3. A client has developed a vitamin C deficiency. Which of the following symptoms might the nurse most likely see with this condition?
- A. Cracks at the corners of the mouth
- B. Altered mental status
- C. Bleeding gums and loose teeth
- D. Anorexia and diarrhea
Correct answer: C
Rationale: A client with a severe vitamin C deficiency has a condition called scurvy. Scurvy is characterized by symptoms such as bleeding gums, loose teeth, poor wound healing, and easy bruising. The correct answer is 'Bleeding gums and loose teeth' because these are classic signs of scurvy due to vitamin C deficiency. Choice A ('Cracks at the corners of the mouth') is more indicative of a deficiency in B vitamins, specifically riboflavin. Choice B ('Altered mental status') is not typically associated with vitamin C deficiency but can occur with other conditions like vitamin B12 deficiency. Choice D ('Anorexia and diarrhea') are not common symptoms of vitamin C deficiency, as they are more commonly associated with other gastrointestinal issues or deficiencies in different nutrients.

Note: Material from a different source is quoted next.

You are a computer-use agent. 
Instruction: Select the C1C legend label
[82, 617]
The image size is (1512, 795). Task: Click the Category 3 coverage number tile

4. A client is receiving digoxin (Lanoxin) 0.25 mg daily. The health care provider has written a new order to give metoprolol (Lopressor) 25 mg B.I.D. In assessing the client prior to administering the medications, which of the following should the nurse report immediately to the health care provider?
- A. Blood pressure 94/60 mm Hg
- B. Heart rate 76 bpm
- C. Urine output 50 ml/hour
- D. Respiratory rate 16 bpm
Correct answer: A
Rationale: The correct answer is 'Blood pressure 94/60 mm Hg.' Both digoxin and metoprolol decrease the heart rate. Metoprolol specifically affects blood pressure. Therefore, the heart rate and blood pressure need to be within normal range (HR 60-100 bpm; systolic BP above 100 mm Hg) to safely administer both medications. A blood pressure of 94/60 mm Hg indicates hypotension, which could be exacerbated by metoprolol, necessitating immediate reporting to the healthcare provider. Choices B, C, and D are within normal limits and do not pose immediate risks related to the administration of these medications.
5. The nurse is reviewing the record of a child diagnosed with nephrotic syndrome. The nurse should expect to note which finding documented in the child's record?
- A. Polyuria
- B. Weight gain
- C. Hypotension
- D. Grossly bloody urine
Correct answer: B
Rationale: In nephrotic syndrome, a key finding documented in the child's record is weight gain due to massive edema. While urine may appear dark, foamy, and frothy, grossly bloody urine is not expected as only microscopic hematuria is present. Additionally, urine output is decreased, and hypertension is likely to be present. Therefore, the correct answer is weight gain as it aligns with the characteristic presentation of nephrotic syndrome.